Maybe if she had taken your money she would have felt she had to stay in the relationship until you were repaid. Perhaps you should say something like "it's a good thing you never borrowed that money from me in the end, you'd have struggled to pay it back now" and see how she reacts.

If she says "oh, bloody hell I'd have been stuck with him then" or had some way of repaying you herself you know she asked you in good faith. If she skirts round it, well you know where you stand then.

There's not enough information to go on, really.

Sounds like she's quite easy-going and probably thought she'd be able to pay you back at some point even though she guessed her DH was about to lose his job.

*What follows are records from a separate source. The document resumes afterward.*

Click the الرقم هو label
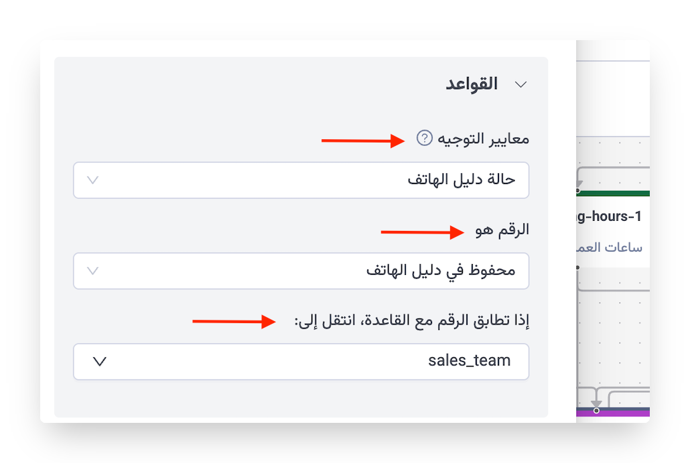The height and width of the screenshot is (463, 690). click(x=501, y=229)
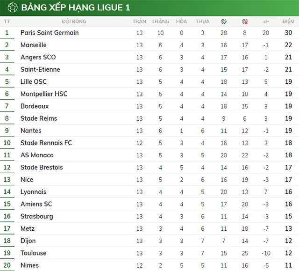This screenshot has height=271, width=299.
Task: Select AS Monaco in the table
Action: point(37,155)
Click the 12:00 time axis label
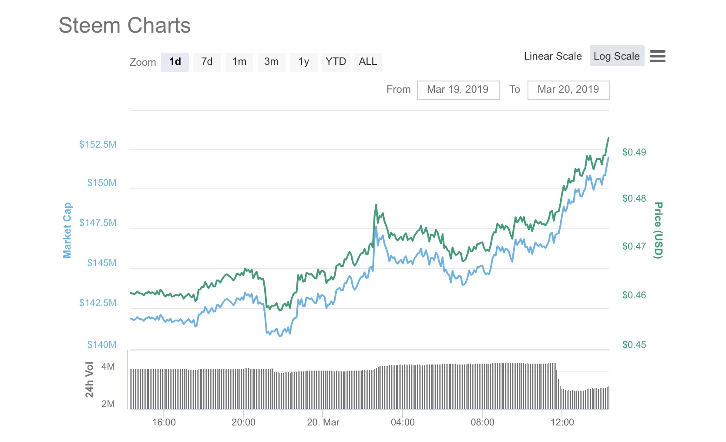The image size is (726, 442). [562, 422]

Meanwhile, I'd say stay friends but don't lend her any money. And as a ps, don't ever lend anybody an amount that would cripple you if you didn't get it back, iyswim.

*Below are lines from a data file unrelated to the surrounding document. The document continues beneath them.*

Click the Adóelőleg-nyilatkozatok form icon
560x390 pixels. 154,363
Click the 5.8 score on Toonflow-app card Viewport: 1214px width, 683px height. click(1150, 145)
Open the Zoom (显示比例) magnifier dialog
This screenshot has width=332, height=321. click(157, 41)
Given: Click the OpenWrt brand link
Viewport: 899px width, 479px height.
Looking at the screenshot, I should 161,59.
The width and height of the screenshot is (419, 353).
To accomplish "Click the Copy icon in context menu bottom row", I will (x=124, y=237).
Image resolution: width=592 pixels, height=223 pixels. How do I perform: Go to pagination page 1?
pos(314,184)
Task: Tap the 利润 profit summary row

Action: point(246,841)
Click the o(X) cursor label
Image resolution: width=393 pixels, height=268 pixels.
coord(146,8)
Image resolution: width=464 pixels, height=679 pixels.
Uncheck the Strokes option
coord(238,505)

plupervert Fri 02-Sep-11 14:51:13

Sorry, I'm an idiot; I missed the bit about her getting it from another source! blush Need more coffee before reading these things....

fanjobanjowanjo Fri 02-Sep-11 14:57:34

NEVER lend this amount of money to anyone, it's a recipe for disaster! I am very glad you didn't in the end, honestly, friends will take about 4000 miles if you give them an inch in terms of money, because you ARE a friend not a scary bank that will take away the home if they don't pay you.

I have a money situation with a friend and it ain't worth it. She prob didn't mean anything nasty or anything like that, just views you as a friend who will be flexible on repayments, but will end up taking the piss - my advice is NOT to lend this money or any money.